Task objective — Copy the stretch from the line containing "Find the location" through the end of the data, switching "particular" to "specific" and leaving the pictures out.

Material to process —
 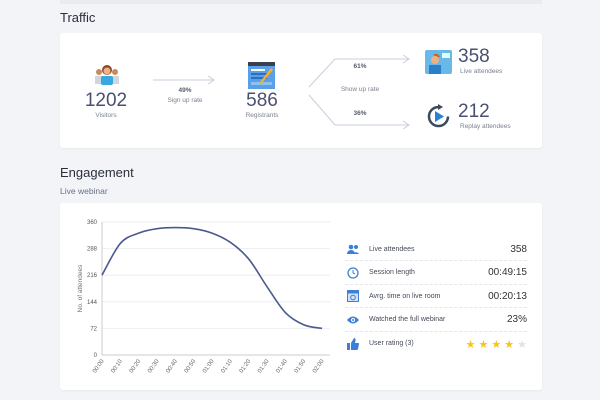 What do you see at coordinates (408, 320) in the screenshot?
I see `stat-label: Watched the full webinar` at bounding box center [408, 320].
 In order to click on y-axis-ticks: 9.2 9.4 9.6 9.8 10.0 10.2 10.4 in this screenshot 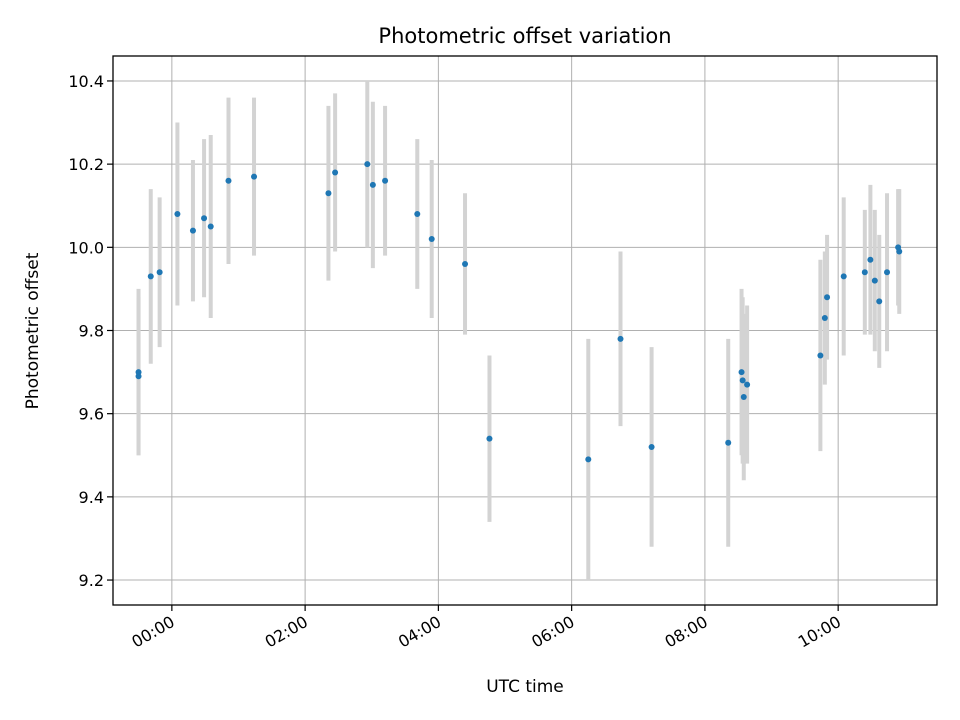, I will do `click(90, 331)`.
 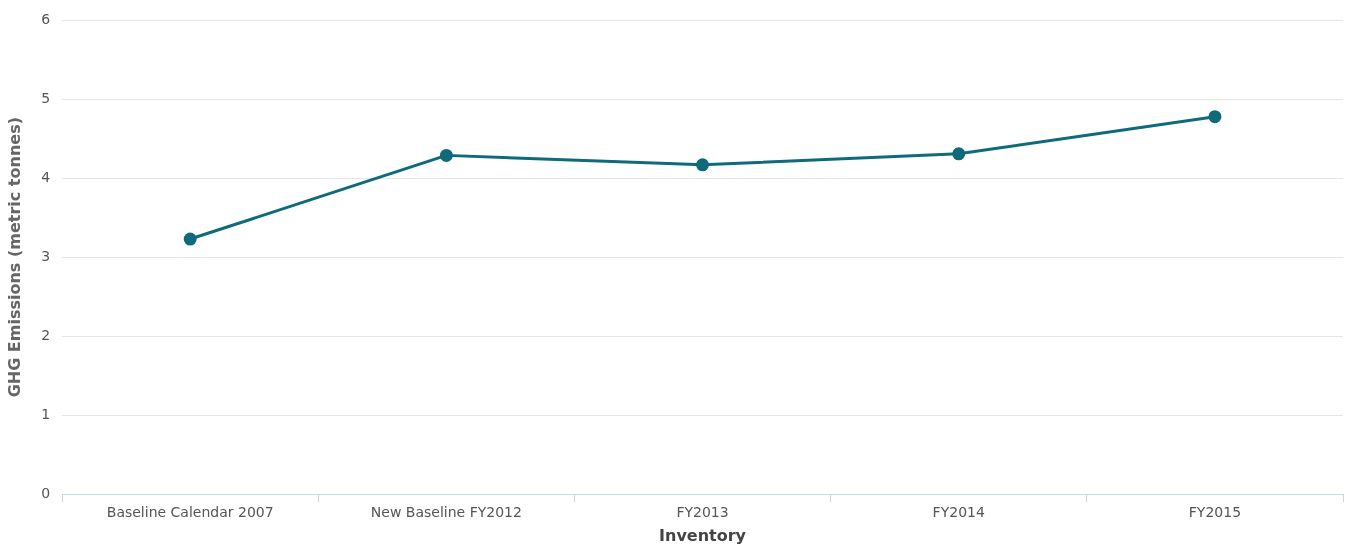 I want to click on x-tick-label: New Baseline FY2012, so click(x=446, y=512).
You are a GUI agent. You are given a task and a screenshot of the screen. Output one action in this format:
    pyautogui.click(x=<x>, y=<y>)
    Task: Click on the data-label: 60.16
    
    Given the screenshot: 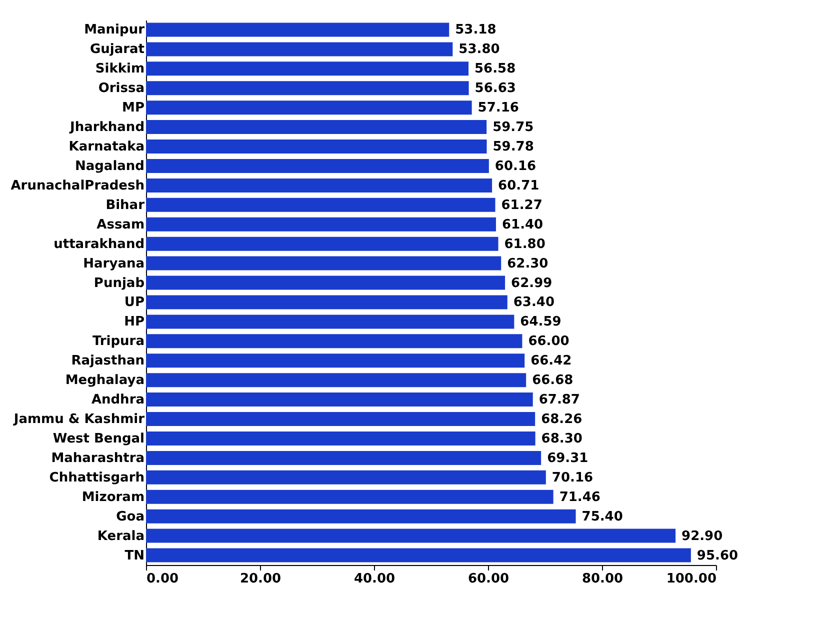 What is the action you would take?
    pyautogui.click(x=515, y=166)
    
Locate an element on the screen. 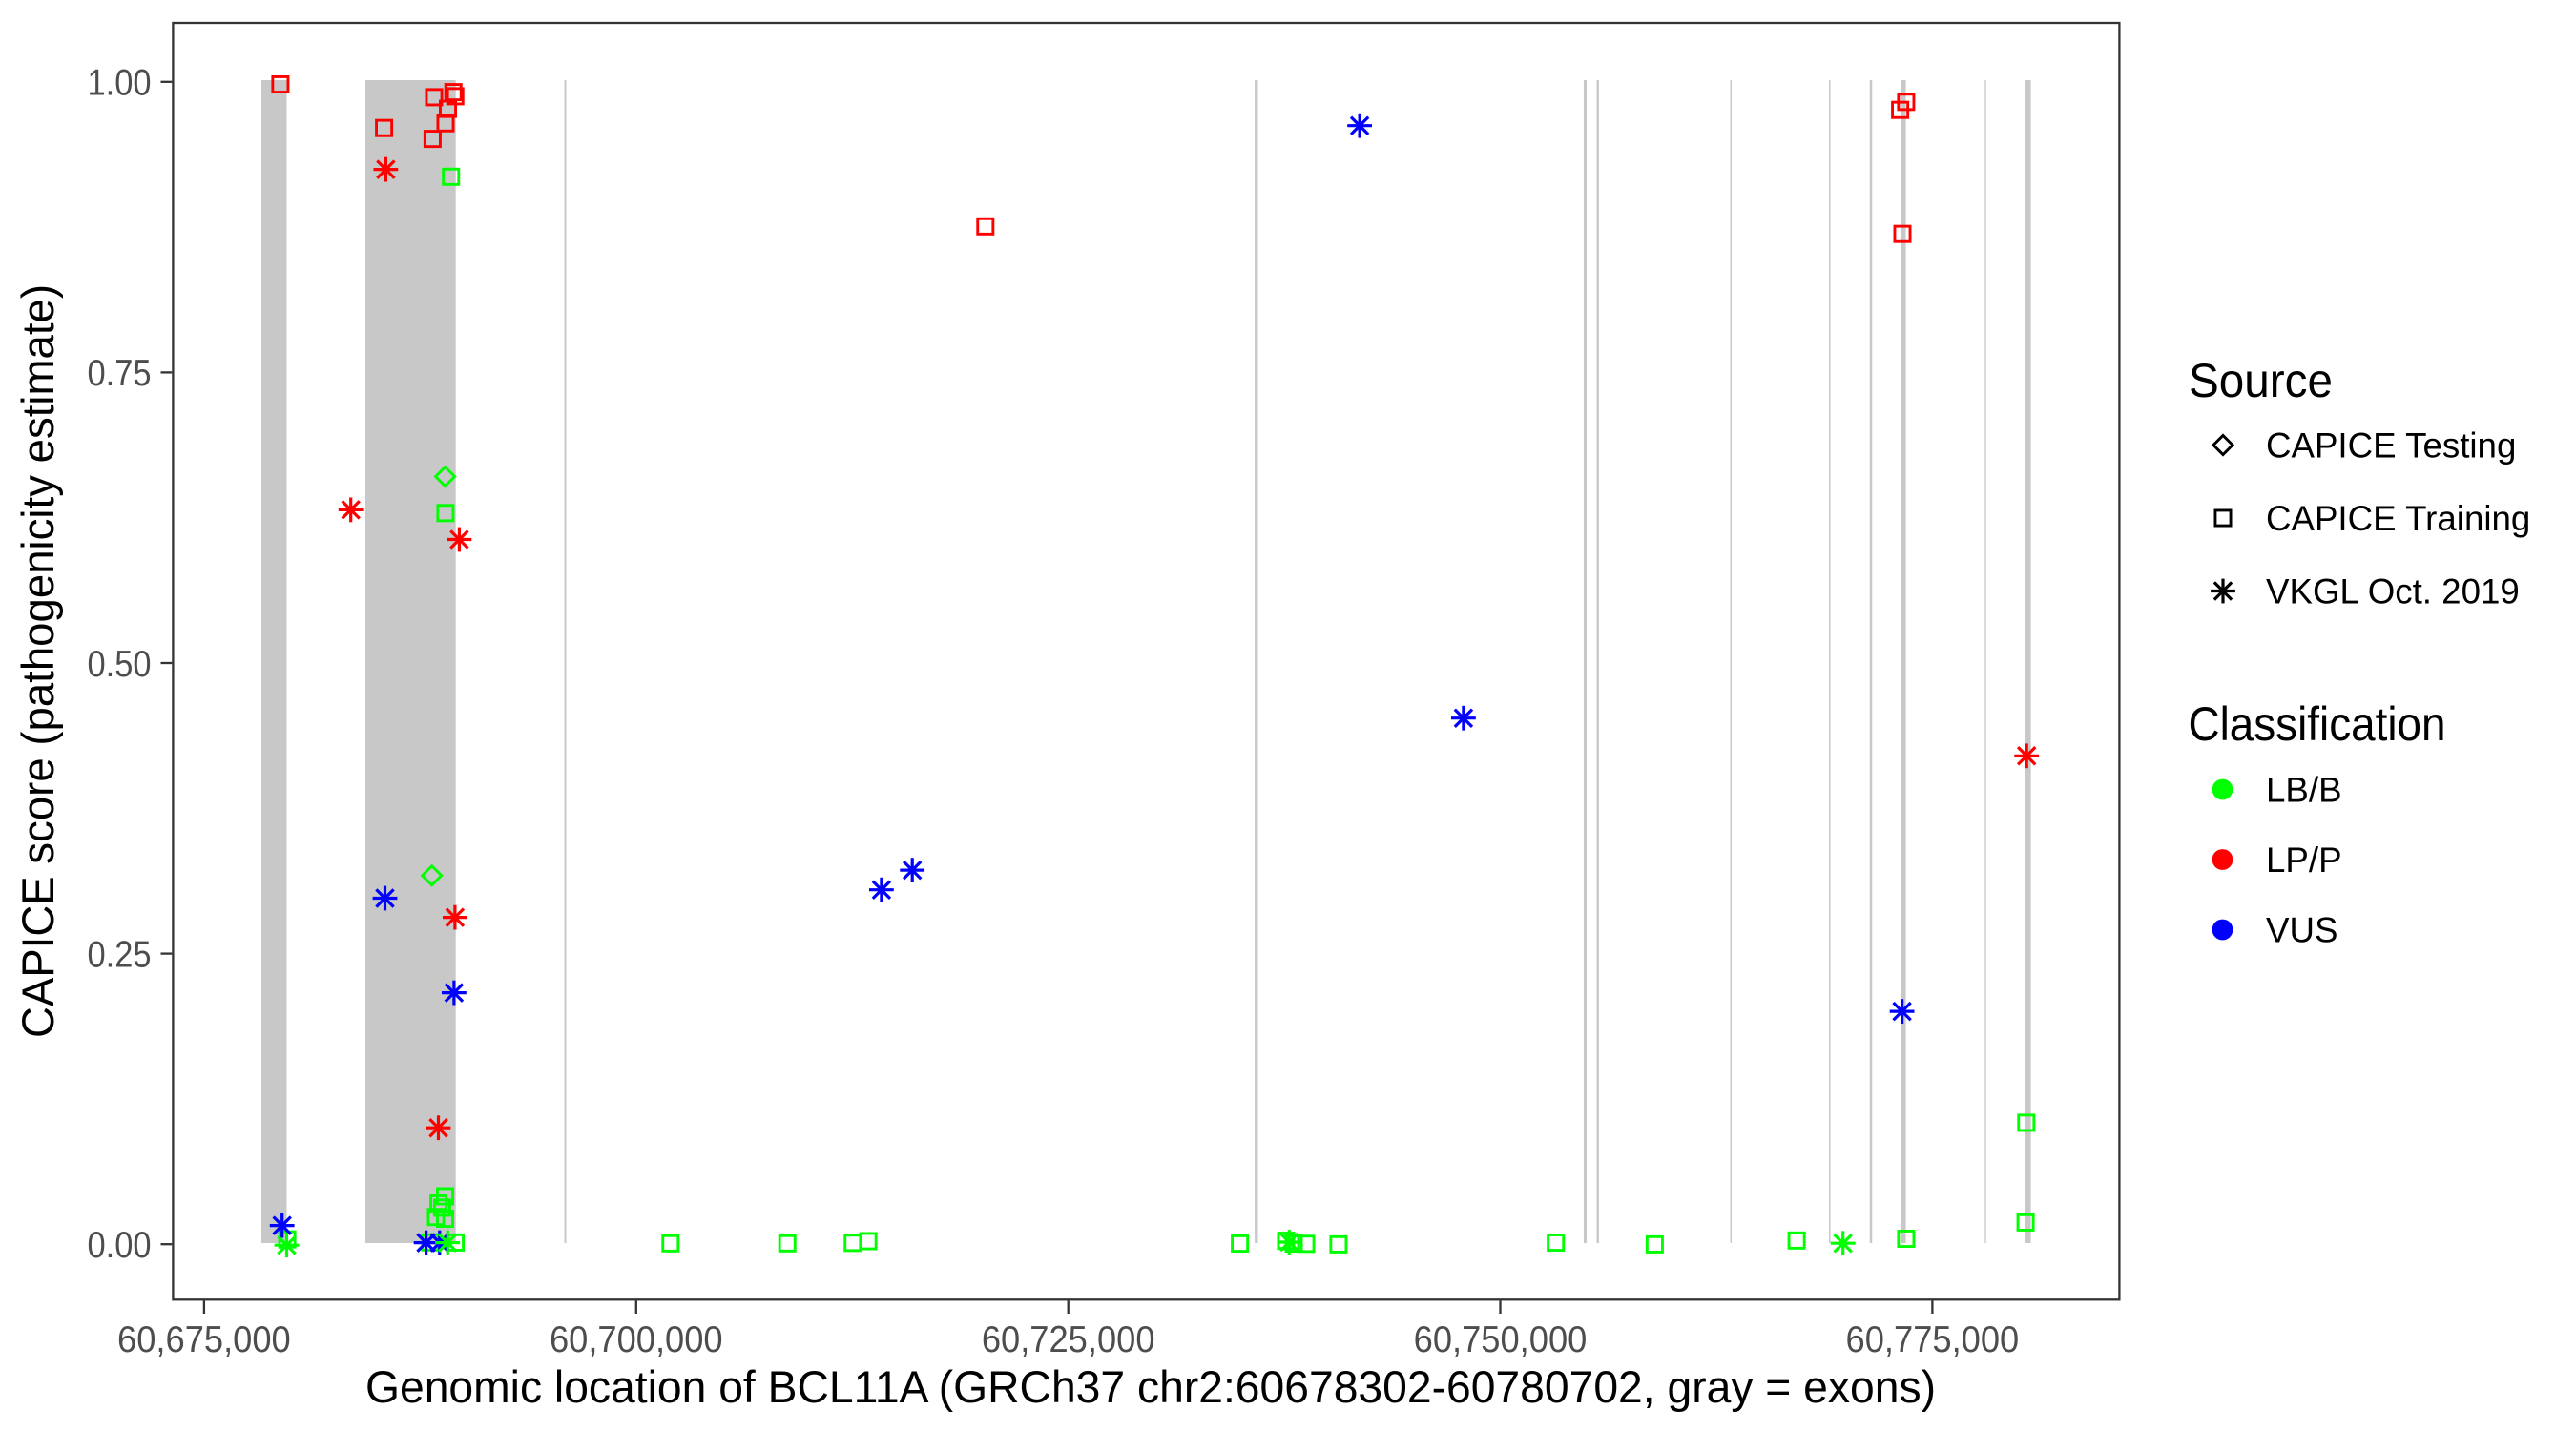 This screenshot has width=2576, height=1431. svg-text: 0.25 is located at coordinates (120, 954).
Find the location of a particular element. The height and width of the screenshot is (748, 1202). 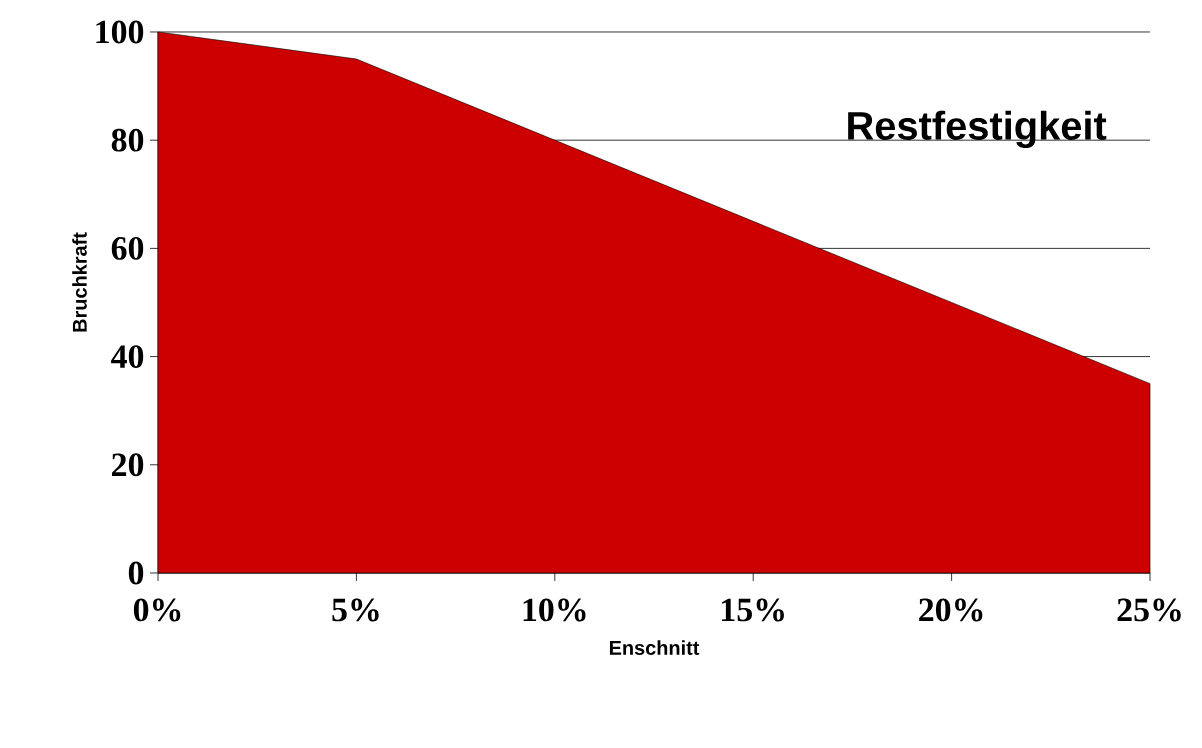

x-tick-label: 0% is located at coordinates (157, 610).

Exercise solution —
Find the location of a specific element. The height and width of the screenshot is (748, 1202). 

x-tick-label: 0% is located at coordinates (157, 610).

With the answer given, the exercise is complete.